The 68,000-square-foot, two-story school serves 444 pre-kindergarten through fifth grade students. The cutting-edge building harvests as much energy from renewable on-site sources as it uses on an annual basis. Designed to comply with the SCA Green Schools Guide in lieu of LEED® certification, the project is the NYC School Construction Authority’s first “sustainability lab.”
This exploration into ultimate sustainability will provide substantial benefits to the City’s School Design Program and help achieve PlaNYC goals for significant reductions in global warming emissions. The design offers an energy-use reduction of 50% over a SCA standard public school. The design optimized the orientation and massing of the courtyard-shaped building to take advantage of sunlight for both ample daylighting and photovoltaic arrays on the roof and south facade.

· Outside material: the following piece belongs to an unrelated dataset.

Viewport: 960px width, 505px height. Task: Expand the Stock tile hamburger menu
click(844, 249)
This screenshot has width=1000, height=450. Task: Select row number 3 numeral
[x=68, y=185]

Other sustainable and low-energy features incorporated in the design include an ultra-tight high-performance building envelope, daylit offset corridors, energy-efficient lighting fixtures, low-energy kitchen equipment, a greenhouse and vegetable garden, a geo-exchange system, energy recovery ventilators and demand-control ventilation, and a solar thermal system for hot water. Our Increased-resolution modeling reveals gaps in power supply from on-site systems due to time-of-use mismatch and daylighting/glare asymmetries.

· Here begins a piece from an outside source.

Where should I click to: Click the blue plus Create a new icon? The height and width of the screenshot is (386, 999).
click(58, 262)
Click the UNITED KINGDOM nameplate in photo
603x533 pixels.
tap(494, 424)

Yale CEA (as CASE) performed a comprehensive ecosystems analysis of the potential for incumbent and emerging sustainable technologies to impact the energy consumption profile and to actively generate on-site heat and power in order to reach the NY Department of Education (DOE) goal to reach On-Site Net Zero. Subsequiently, Yale CEA team developed comprehensive ecosystematic design strategies throughout the entire technical and social systems for PS. 62 including an analysis of occupent behaviours and energy consumption profiles.